Figure 3 illustrates the use of a dense connection approach to fuse multiscale features while enhancing the original horizontal connection method for multiscale features. Cascade fusion, which preserved more of the original feature information, replaced parallel fusion. The semantic information of high-level functions and the detailed knowledge of low-level functions were utilized in this paper.
The image was divided by our detection network into an S grid. It made predictions for bounding boxes for each grid unit, and each box had a confidence rating. The likelihood of C conditional classes was predicted (the likelihood of object classes was one for each class). The network outputted the probability of class and offset value for each bounding box in turn. Features in the image were identified and bounding boxes with feature probabilities higher than a threshold were selected.
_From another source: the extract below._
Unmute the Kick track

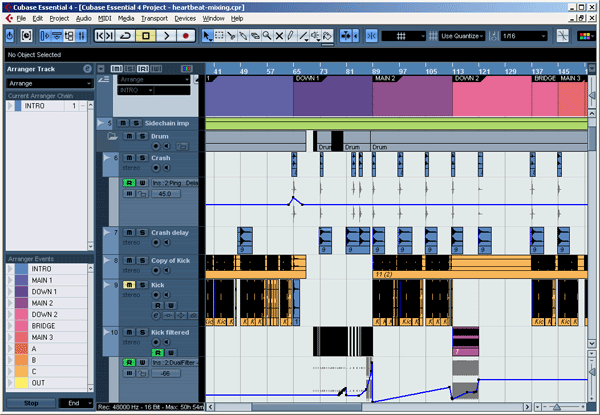(x=128, y=285)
The squeeze and excitation network (SENet) was used in the YOLOv7 C3 module to enhance the perception ability and accuracy of the underlying network [31]. The SENet schematic diagram is shown in Figure 4. The SENet evaluates the interaction between feature channels and applies an attention mechanism to them. First, the squeeze operation compresses the spatial dimension by globally pooling each feature map and obtaining an average value. This operation can include global receptive field features, which approximates a number and then enters it into the activation operation. Throughout the squeeze operation, the thread outputs a feature map of size 1 × 1 × C, and weights (w) are utilized to assess the exact correlation of C channels [32]. By reducing the dimensionality of the C channel, network computations can be reduced while improving nonlinearity capabilities. Additionally, SENet is an attention mechanism [33] that can improve the correlation between feature maps at various spatial places, and the model is enabled to pay closer attention to significant objects and regions.
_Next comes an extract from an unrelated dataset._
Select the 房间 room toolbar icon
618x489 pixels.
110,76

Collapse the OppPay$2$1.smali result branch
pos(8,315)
To enhance the perception ability and accuracy of using various levels of characteristics for prediction when LPR is a common practice, due to issues with license plate occlusion or large-degree tilt in the real-time monitoring of charging stations, the partial convolution (PConv) network was introduced to more accurately identify license plates. Figure 5 shows the comparison between PConv and traditional convolution, deep convolution/group convolution. Different levels of feature maps are treated by PConv as feature maps of different frames in the video frame [34], a method similar to 3D convolution. The output of the 3D convolution of the intermediate frames is obtained by performing 3D convolution on neighboring N frames. The information from the front and back feature layers are combined in the output, and the fusion process is more adaptable than simple addition or cascading. PConv performs quickly and effectively because it applies filters to a select few input channels without influencing the others. Compared to deep group convolution and ordinary convolution, PConv achieves smaller flops.
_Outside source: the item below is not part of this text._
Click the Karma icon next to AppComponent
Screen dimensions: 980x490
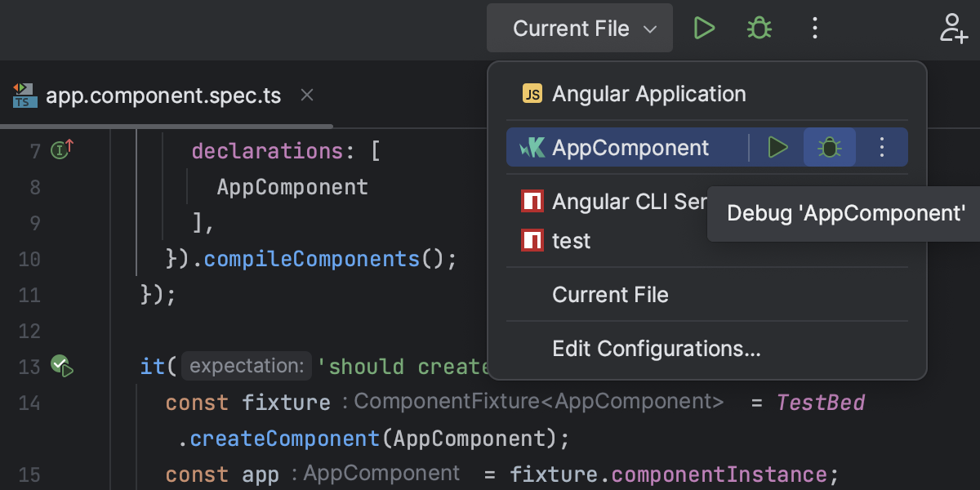coord(531,148)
The target detector implemented as a sliding window introduces multiple detection anchors for the same target object. The NMS technology was employed to eliminate redundant bounding boxes in the license-plate-recognition process and to improve the accuracy of license plate recognition [35]. The NMS involves determining a threshold value ( T n m s ) [29], a list of bounding boxes B is selected, and an appropriate confidence level C is set. The detection frame with the highest score is chosen initially. The IoU of the remaining detected frames is then compared to the IoU of the highest scoring frame. This process is repeated until the list B is empty. If there is a significant overlap between two target frames, the algorithm promptly removes the detection with the lower confidence level [36]. This approach may potentially lead to a low recall rate and missed detections; we utilized the Soft-NMS optimization process to adjust the score loss instead of immediately setting the score to 0 [37]. The final results were output using the IoU function. The NMS technology was used in this paper to eliminate redundant bounding boxes in the license-plate-recognition process and improve the accuracy of license plate recognition. Algorithm 1 describes the output process of the Soft-NMS algorithm.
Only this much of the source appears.